Nova Scotia’s Independent Energy System Operator (IESO) has a preliminary agreement with N.B. Power to access 100 MW of a proposed billion-dollar, 500 MW Tantramar natural-gas plant due in 2028, to be transmitted over existing lines as backup capacity. The IESO is also soliciting developers for one to two local gas plants (up to 300 MW) and planning more battery storage; the Nova Scotia government will provide a loan guarantee to enable the deal. N.B. Power filings warn the Tantramar project could raise New Brunswick rates by nearly 5%, and the arrangement could either push Nova Scotia rates up or, if local gas development advances, help lower them while improving short-term grid reliability.

Analysis

Market structure: Near-term winners are Canadian midstream and merchant power owners able to transport and sell incremental gas-fired capacity (ENB, TRP, NB Power as a counterparty); utilities with regulated rate bases in the Maritimes (Emera/EMA) also gain optionality from loan guarantees. Near-term losers are small, early-stage battery/storage pure-plays that rely on immediate procurement (higher bid prices and slower rollouts) and rate-sensitive residential consumers if pass-through increases approach ~3–5%. This shifts pricing power toward dispatchable capacity owners and raises AECO/Maritimes spot risk by an estimated +10–25% in stress months. Risk assessment: Tail risks include regulatory reversals or injunctions (probability ~10–15%) that could strand a $1bn plant, major cost overruns pushing NB rate increases >5–7%, or aggressive provincial carbon policy by 2026–28 that writes down gas asset values. Immediate (days) impacts are limited; near-term (3–12 months) hinges on contract finalization and permit filings; long-term (2028+) depends on actual local gas supply, carbon pricing, and battery cost declines. Hidden dependencies: interprovincial transmission constraints, loan-guarantee credit exposure, and provincial election cycles.

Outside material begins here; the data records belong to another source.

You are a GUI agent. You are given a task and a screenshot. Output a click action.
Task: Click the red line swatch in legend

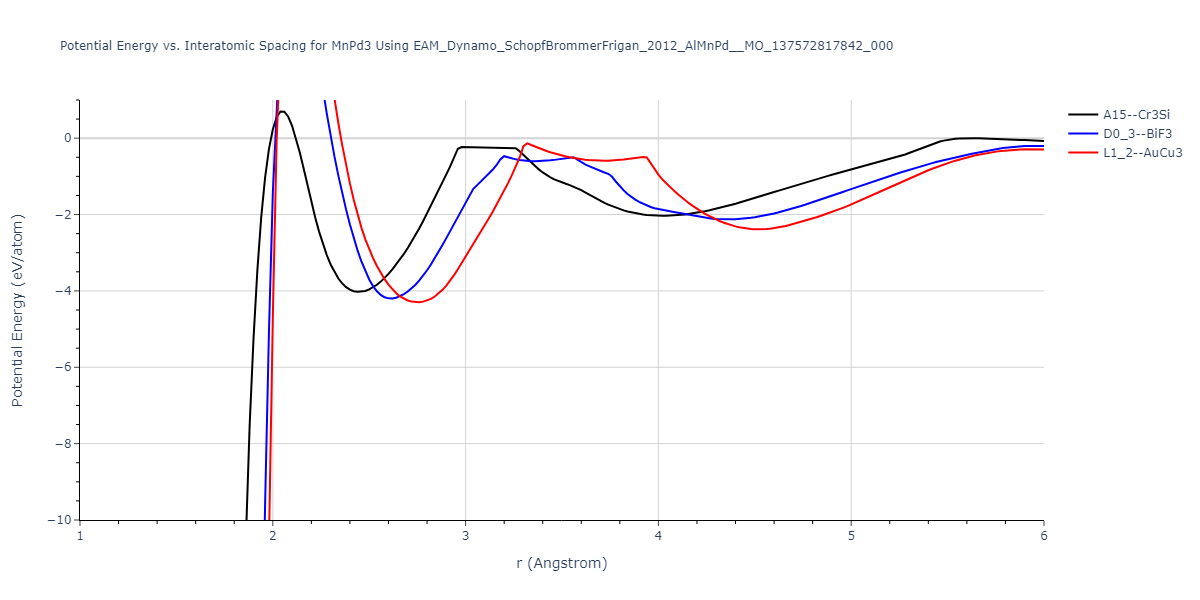coord(1082,153)
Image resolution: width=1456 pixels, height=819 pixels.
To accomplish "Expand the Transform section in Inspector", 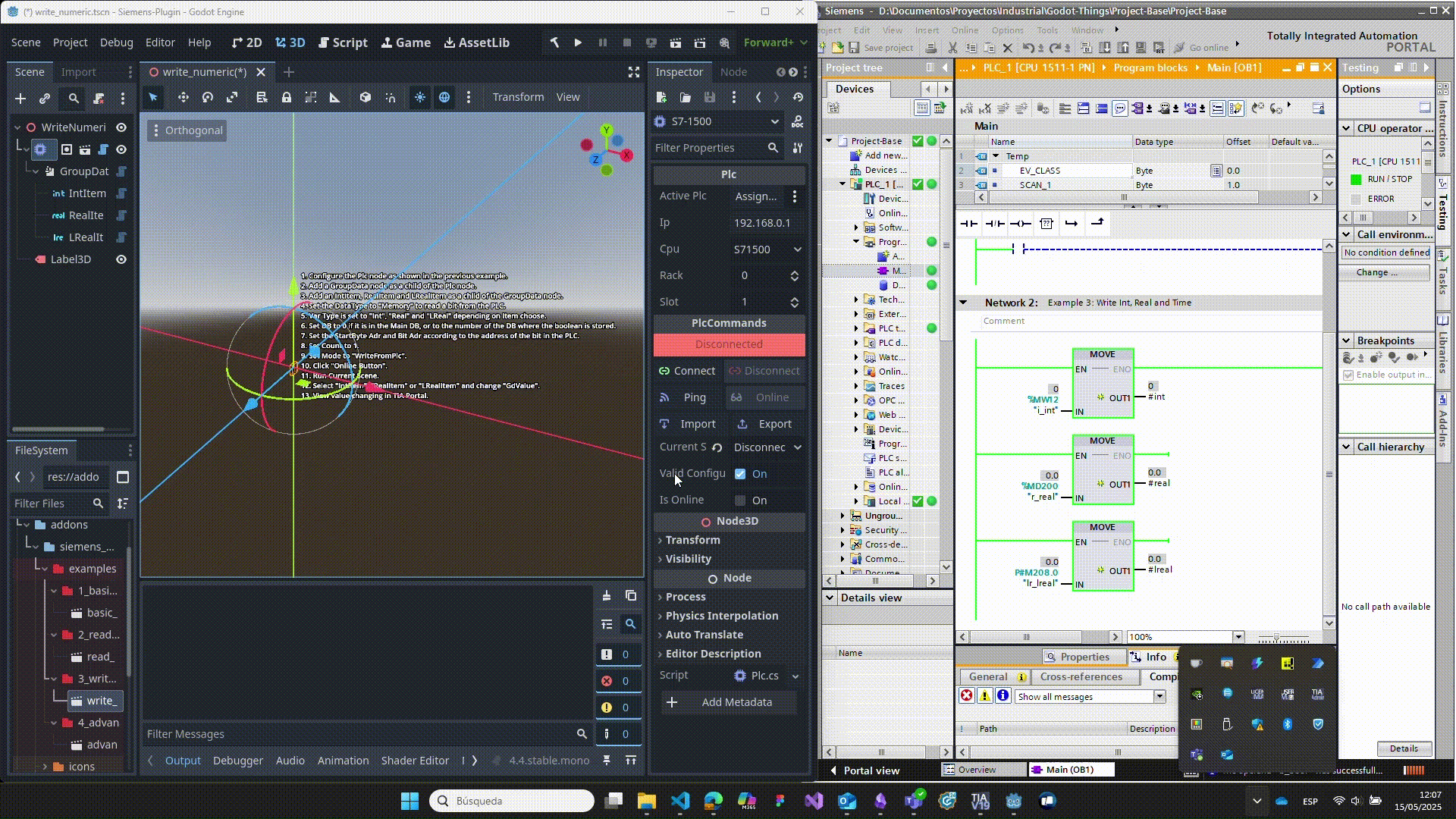I will click(692, 540).
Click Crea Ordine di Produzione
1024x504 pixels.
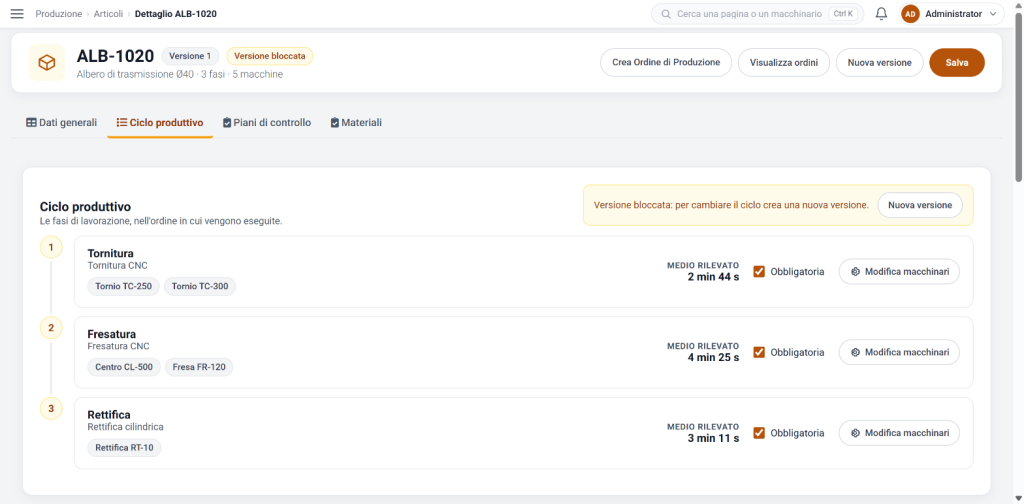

Trade implications: Favor midstream exposure (ENB, TRP) and regional utility optionality (EMA) on a 6–18 month horizon; tactical 9–12 month call spreads limit carry. Consider small long positions in AECO-linked producers (Tourmaline/TOU) if AECO rises >20% y/y. Pair trade: long ENB, short battery/storage small-caps (FLNC only if valuation> peers) to capture the procurement timing mismatch. Contrarian angles: Consensus underestimates upside to local gas development — if Nova Scotia accelerates onshore gas, AECO and merchant power revenues could fall 10–20%, reversing trades; conversely, social/political backlash could accelerate renewables and strand gas early. Historical parallels: regional capacity shortages (e.g., PJM summers) produced price spikes then accelerated storage investment; hedge gas positions with 18–36 month protective puts.